◆ Directions for this task ◆
All lines from the one with "Instruction: Open the Reprints link" to the end of the entries below must be written out exactly. Leave out any other line.

(Pixel coordinate grounding data)
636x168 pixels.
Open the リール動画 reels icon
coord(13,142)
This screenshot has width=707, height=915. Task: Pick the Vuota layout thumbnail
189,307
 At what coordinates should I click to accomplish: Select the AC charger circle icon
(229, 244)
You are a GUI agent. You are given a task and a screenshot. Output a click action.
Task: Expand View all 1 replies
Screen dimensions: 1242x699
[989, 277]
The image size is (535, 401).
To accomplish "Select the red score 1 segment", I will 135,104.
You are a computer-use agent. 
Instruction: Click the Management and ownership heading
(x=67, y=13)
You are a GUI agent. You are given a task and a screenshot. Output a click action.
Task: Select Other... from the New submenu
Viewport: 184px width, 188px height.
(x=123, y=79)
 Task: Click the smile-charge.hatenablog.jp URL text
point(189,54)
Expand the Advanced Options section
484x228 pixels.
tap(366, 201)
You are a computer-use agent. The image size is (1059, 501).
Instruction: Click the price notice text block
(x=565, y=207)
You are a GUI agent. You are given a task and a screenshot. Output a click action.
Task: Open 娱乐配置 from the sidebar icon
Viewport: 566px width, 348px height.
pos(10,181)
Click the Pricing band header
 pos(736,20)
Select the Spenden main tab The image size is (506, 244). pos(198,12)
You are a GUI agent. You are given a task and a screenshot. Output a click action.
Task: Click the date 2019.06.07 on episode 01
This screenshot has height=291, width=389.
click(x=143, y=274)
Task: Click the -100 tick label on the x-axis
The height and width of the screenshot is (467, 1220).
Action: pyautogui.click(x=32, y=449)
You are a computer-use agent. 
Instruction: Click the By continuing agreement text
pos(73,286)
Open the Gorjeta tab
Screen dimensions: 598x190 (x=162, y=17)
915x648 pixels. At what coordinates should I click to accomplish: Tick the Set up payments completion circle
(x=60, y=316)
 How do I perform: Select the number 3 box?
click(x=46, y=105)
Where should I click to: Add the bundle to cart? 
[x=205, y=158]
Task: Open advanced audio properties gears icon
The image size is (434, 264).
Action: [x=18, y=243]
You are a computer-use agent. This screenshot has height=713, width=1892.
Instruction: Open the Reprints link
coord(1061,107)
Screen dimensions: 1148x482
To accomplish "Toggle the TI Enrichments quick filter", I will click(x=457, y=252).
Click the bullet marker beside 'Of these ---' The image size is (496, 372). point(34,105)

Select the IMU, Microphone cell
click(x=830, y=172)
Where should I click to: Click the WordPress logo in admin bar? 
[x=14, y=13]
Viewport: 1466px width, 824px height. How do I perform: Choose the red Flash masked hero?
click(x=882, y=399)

◆ Answer space ◆
Instruction: Open the Reprints link
coord(1061,107)
Screen dimensions: 1148x482
To accomplish "Toggle the TI Enrichments quick filter", I will click(x=457, y=252).
Click the bullet marker beside 'Of these ---' The image size is (496, 372). point(34,105)

Select the IMU, Microphone cell
click(x=830, y=172)
Where should I click to: Click the WordPress logo in admin bar? 
[x=14, y=13]
Viewport: 1466px width, 824px height. How do I perform: Choose the red Flash masked hero?
click(x=882, y=399)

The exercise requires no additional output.